* _TASK TO CARRY OUT_:
Please report how many lines in these records contain the string "screenshot", and give nothing besides the number.

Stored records
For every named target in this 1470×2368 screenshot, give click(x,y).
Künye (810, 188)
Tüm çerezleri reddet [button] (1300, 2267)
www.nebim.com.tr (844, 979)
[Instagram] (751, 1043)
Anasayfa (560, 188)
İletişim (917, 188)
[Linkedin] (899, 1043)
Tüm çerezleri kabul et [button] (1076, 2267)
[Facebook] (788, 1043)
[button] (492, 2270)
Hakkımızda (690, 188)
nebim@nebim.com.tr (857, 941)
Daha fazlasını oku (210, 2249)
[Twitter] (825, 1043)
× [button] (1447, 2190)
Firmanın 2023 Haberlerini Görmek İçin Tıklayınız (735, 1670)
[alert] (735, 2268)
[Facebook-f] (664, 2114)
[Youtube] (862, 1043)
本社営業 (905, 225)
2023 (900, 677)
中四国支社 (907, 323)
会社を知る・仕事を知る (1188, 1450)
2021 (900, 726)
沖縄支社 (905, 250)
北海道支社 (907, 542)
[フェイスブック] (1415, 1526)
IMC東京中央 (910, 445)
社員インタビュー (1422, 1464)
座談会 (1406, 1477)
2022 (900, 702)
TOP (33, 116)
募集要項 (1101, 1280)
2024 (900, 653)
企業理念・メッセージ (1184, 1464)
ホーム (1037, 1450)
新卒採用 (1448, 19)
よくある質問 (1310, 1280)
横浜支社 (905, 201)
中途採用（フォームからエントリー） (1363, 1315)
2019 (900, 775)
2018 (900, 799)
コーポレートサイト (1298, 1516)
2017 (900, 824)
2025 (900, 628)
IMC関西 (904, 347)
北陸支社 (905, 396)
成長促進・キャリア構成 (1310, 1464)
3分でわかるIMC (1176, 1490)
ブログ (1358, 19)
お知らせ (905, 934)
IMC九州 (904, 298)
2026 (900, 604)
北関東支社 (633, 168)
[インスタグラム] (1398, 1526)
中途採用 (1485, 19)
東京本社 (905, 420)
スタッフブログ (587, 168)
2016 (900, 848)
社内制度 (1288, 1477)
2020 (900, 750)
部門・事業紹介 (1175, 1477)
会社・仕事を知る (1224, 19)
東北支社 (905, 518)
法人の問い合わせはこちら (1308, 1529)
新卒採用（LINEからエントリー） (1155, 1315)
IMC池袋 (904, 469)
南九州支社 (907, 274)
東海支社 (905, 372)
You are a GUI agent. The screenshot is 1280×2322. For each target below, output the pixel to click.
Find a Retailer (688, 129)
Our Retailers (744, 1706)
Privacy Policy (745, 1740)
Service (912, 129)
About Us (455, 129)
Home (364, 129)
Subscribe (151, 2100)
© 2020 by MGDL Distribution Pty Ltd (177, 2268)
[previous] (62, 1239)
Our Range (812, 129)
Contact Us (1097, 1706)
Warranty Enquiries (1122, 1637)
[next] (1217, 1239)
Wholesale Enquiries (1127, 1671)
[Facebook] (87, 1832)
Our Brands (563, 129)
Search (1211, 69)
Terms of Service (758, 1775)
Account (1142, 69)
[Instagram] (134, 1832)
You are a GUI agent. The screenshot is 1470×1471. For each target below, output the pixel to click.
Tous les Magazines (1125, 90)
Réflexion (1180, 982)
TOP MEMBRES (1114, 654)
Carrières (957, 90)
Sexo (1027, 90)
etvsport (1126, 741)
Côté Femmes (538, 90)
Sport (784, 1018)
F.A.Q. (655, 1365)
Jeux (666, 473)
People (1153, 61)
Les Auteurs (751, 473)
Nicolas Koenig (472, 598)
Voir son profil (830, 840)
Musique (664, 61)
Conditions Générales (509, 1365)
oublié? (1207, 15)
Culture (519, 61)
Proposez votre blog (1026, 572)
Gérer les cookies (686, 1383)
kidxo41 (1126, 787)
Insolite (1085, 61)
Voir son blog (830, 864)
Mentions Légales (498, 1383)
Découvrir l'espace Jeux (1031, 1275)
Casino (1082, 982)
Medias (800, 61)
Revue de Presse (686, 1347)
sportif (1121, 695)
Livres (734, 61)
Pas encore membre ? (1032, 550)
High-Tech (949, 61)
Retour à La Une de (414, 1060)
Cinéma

* _EXPECTED ANSWER_:
3